Collected data
──────────────────────────────

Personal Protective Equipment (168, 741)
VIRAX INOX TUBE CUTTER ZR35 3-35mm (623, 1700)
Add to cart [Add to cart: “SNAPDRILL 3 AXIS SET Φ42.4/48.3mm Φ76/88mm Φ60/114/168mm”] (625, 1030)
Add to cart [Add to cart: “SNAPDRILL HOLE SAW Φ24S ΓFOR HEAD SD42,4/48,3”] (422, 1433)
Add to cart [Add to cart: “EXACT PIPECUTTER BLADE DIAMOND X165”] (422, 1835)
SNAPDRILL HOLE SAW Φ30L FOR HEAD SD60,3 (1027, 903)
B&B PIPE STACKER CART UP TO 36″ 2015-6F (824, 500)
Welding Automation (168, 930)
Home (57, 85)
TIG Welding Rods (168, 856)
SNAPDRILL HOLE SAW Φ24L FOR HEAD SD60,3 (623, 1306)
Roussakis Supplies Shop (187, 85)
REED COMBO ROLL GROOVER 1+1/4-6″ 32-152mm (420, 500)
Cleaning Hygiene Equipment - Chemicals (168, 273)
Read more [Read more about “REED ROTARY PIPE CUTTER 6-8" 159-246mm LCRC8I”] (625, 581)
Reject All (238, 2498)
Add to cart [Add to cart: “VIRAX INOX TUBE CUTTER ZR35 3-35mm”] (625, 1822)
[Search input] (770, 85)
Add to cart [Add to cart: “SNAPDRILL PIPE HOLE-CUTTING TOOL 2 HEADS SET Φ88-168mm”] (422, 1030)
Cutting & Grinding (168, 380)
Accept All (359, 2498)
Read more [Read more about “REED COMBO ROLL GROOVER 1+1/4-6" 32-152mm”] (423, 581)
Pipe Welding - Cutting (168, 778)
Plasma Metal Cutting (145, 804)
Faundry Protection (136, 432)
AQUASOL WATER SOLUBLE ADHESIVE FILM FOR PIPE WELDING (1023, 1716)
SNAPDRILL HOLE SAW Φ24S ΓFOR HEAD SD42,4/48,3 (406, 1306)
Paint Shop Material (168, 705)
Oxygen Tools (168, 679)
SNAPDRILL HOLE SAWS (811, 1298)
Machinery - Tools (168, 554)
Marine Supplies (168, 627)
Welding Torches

──────────────────────────────

Written task: Output as a JSON list of strings, one per line and with blank lines omitted, the lines from the one containing "Paint Shop Material (168, 705)" through the end of the collected data, both ends included.

Finished exercise:
[
  "Paint Shop Material (168, 705)",
  "Oxygen Tools (168, 679)",
  "SNAPDRILL HOLE SAWS (811, 1298)",
  "Machinery - Tools (168, 554)",
  "Marine Supplies (168, 627)",
  "Welding Torches"
]